In the old world, senders bore the main cost of communication. Buying stamps and mailing out physical letters limited the number of messages generated. But in electronic communication, the marginal cost of another message is essentially zero. The bottleneck has moved from the sender to the receivers: they are becoming inundated with more requests for attention than they can deal with. The problem is that we are hard-wired to attend to new stimuli. We need to make these new technologies work for people and not against them.

The new currency: May I have your attention, please?

With all these demands on our time, how should we allocate our attention? Randomly? Perhaps—a former colleague’s strategy was to sporadically delete the messages in his inbox as his way of coping with information overload. Needless to say, though, his typical excuse (“I guess your email must have been in the batch I deleted”) was not particularly popular.

Right now, for most of us, that long-awaited love letter arrives the same way as yet another credit card solicitation. Can we do better than allocating our attention randomly? The answer comes in two parts: data, and more data.

Meta-data matter

Meta-data, data about the message, can help guide our decisions: how important it is for senders that their message gets read, and what is the message’s expected value for the reader?

Well, the simplest way to get this data is just to ask!

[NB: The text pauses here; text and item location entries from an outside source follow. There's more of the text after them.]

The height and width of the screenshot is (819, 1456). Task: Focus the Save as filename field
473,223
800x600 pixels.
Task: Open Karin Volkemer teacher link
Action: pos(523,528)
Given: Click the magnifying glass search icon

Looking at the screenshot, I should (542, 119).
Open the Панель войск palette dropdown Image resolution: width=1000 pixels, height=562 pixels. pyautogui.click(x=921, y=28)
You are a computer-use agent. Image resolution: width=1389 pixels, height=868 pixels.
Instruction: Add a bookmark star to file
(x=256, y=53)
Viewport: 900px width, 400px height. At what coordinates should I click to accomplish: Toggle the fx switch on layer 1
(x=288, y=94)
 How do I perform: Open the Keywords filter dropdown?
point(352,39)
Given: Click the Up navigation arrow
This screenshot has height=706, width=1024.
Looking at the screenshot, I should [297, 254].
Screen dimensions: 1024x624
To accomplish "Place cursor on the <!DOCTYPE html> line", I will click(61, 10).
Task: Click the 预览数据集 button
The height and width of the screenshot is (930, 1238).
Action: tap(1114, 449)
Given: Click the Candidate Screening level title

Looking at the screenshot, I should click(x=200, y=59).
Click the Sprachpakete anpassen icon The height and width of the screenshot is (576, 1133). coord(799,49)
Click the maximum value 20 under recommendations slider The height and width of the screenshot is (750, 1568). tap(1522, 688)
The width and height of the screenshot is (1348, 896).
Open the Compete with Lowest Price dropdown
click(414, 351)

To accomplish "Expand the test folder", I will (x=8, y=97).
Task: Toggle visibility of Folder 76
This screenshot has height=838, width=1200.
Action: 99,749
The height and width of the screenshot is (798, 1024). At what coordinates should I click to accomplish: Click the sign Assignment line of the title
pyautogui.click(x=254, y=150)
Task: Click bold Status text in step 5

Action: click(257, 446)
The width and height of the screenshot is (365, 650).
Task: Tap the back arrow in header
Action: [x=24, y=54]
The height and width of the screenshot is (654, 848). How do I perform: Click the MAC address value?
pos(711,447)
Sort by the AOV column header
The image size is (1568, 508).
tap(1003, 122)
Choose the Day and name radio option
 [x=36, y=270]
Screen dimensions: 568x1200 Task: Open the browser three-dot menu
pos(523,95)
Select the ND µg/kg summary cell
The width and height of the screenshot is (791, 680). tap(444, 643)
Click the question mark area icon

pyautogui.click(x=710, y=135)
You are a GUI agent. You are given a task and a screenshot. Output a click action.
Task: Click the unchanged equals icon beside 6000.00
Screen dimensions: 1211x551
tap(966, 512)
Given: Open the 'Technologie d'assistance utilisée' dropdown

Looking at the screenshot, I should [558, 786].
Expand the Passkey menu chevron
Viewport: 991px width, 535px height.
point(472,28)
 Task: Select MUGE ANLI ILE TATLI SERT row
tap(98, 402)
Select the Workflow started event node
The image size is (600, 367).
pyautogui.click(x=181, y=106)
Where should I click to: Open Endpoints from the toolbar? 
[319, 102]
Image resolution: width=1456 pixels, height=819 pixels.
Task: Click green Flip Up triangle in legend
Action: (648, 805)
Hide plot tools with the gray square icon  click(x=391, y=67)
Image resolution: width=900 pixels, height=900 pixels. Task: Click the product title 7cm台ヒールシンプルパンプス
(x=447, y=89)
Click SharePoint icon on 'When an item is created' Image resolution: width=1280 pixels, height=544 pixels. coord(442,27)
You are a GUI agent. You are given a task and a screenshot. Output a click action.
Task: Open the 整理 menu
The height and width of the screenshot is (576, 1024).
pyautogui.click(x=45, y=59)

Mr. Sender, tell us on a scale from 0 to 10: how important is it to you that the reader actually reads your message? And how much do you think the reader will get out of it?  These two numbers can help us prioritize our attention.

But taking these values by themselves won’t do the trick. Just as in the physical world, slimy marketers will try to game the system by creating the impression that their message is of utmost importance to us. They’ll try to whet our appetites and get us to open that spam.

To solve this problem, we’ll need to introduce a direct feedback mechanism by getting some data from the message’s recipient. Obviously, this wouldn’t work for physical mail—our junk mail just finds its way to the shredder. This non-response is a very weak learning signal since the sender has no way of gauging the recipient’s response to the message. It could be that the recipient was an early adopter of the sender’s product and is very happy with it. Or, he could be getting very annoyed with all these messages, to the degree that he is actually starting to hate the company!

In the world of cheap, bi-directional communication, we can do better. The receiver can directly indicate the actual value the message has for him—if he actually does enjoy receiving lots of updates, for example, he can express positive feedback.  By indicating the actual relevance for him, the receiver can increase or decrease the relevance of future messages from the same sender. That is, he directly benefits from his actions in the immediate future.

Senders, on the other hand, can benefit as well.  There is a new term in the cost function of mass communication—the cost of sending unwanted messages, as expressed by the rising voice of the consumer. Being aware of their recipients’ feedback helps them maintain their pristine reputation—senders will not benefit by becoming attention offenders.

Cheap communication allows us to calibrate senders’ predictions with the actual value perceived by the recipient. As we build up a history of direct feedback, our relevance functions will improve and allow us to prioritize our attention effectively. With free bi-directional communication, the era of the con-artist is coming to an end—only companies that respect their customers will be able to get through to them.  Since everybody has an incentive to make as accurate relevance predictions as possible, we can use the power of the community to build a good system.

To sum up, two data sources allow us to harness the power of the community: relevance predictions from the senders, and relevance assessments of the recipients.

The communication revolution is a meta-data revolution

With communication being free and instantaneous, attention is increasingly scarce. Economics is the science of scarcity. So, that’s why we need to develop an economic model of communication. Before, scarcity was on the side of the senders (time, money). It was impossible for firms to communicate effectively with large numbers of people at once, and communication/coordination between customers was even more difficult.  There was no way for an individual to effectively reach a broad audience beyond a very limited radius.  But the communication revolution has brought about many changes.  At first glance, this seemed to be great for companies—it’s now almost free to bury customers in ad campaigns!  However, now that the scarcity has shifted to the recipients (time, attention), communication needs to go beyond transactions and move to relationships. In fact, the value of relationships is greater than the value of transactions. Truly customer-centric companies like Zappos understand the value of long-term relationships and bidirectional communication.  Unfortunately, though, these companies are the exception. There are many more companies that are moving in the wrong direction by cutting costs in customer service. In general, communication between individuals and firms has not become any easier even though it’s now easier than ever for individuals to communicate with each other. When will the communication revolution allow us to easily reach all companies we want to talk to?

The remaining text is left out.